#### TASK DIRECTIONS
Which lines in the data contain the word "agent"? Please copy each of them.

[Saved data entries]
■ ■ ■ ■

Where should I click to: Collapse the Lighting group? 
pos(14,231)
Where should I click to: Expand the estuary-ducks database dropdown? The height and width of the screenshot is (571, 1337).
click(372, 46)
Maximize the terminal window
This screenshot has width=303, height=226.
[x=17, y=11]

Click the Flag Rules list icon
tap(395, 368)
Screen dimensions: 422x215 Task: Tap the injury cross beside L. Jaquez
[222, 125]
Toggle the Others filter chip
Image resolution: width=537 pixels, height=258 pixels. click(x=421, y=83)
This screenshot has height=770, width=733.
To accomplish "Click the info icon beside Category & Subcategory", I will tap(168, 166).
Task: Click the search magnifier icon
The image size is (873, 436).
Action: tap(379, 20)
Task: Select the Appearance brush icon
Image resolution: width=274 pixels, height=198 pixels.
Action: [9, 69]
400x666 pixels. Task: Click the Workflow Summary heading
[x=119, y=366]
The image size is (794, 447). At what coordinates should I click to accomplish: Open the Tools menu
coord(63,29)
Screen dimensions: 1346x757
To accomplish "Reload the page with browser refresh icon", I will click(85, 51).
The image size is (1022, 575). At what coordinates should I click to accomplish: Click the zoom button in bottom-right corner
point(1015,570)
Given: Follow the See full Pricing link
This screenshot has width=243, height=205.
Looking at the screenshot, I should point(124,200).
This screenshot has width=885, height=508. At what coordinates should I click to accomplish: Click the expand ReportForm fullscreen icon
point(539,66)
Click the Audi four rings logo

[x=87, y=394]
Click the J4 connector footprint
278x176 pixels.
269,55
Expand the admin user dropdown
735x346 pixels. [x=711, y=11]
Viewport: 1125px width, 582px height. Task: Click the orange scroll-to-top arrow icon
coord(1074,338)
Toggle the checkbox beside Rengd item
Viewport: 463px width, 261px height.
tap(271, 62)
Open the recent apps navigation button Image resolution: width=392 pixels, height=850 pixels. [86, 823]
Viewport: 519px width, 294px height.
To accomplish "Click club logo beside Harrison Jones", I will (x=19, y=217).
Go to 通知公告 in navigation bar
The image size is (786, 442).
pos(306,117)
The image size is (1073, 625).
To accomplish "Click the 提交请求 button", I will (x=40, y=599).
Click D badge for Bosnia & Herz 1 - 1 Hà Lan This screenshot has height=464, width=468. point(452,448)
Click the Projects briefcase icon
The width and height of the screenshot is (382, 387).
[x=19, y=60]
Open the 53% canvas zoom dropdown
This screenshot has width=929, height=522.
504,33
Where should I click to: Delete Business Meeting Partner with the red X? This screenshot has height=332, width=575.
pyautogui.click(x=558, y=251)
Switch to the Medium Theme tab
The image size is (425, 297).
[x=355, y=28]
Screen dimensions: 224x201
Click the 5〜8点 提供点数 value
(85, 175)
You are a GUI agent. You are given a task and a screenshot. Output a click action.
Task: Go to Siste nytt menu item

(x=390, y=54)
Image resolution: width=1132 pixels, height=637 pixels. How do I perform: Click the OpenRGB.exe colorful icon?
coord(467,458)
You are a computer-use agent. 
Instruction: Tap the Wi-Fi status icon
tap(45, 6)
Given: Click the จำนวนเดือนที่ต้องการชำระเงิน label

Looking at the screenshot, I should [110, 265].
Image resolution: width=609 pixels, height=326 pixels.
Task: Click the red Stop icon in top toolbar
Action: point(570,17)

■ ■ ■ ■

#### THE COMPLETED TASK
You are a GUI agent. You are given a task and a screenshot. Output a click action.
You are a computer-use agent. 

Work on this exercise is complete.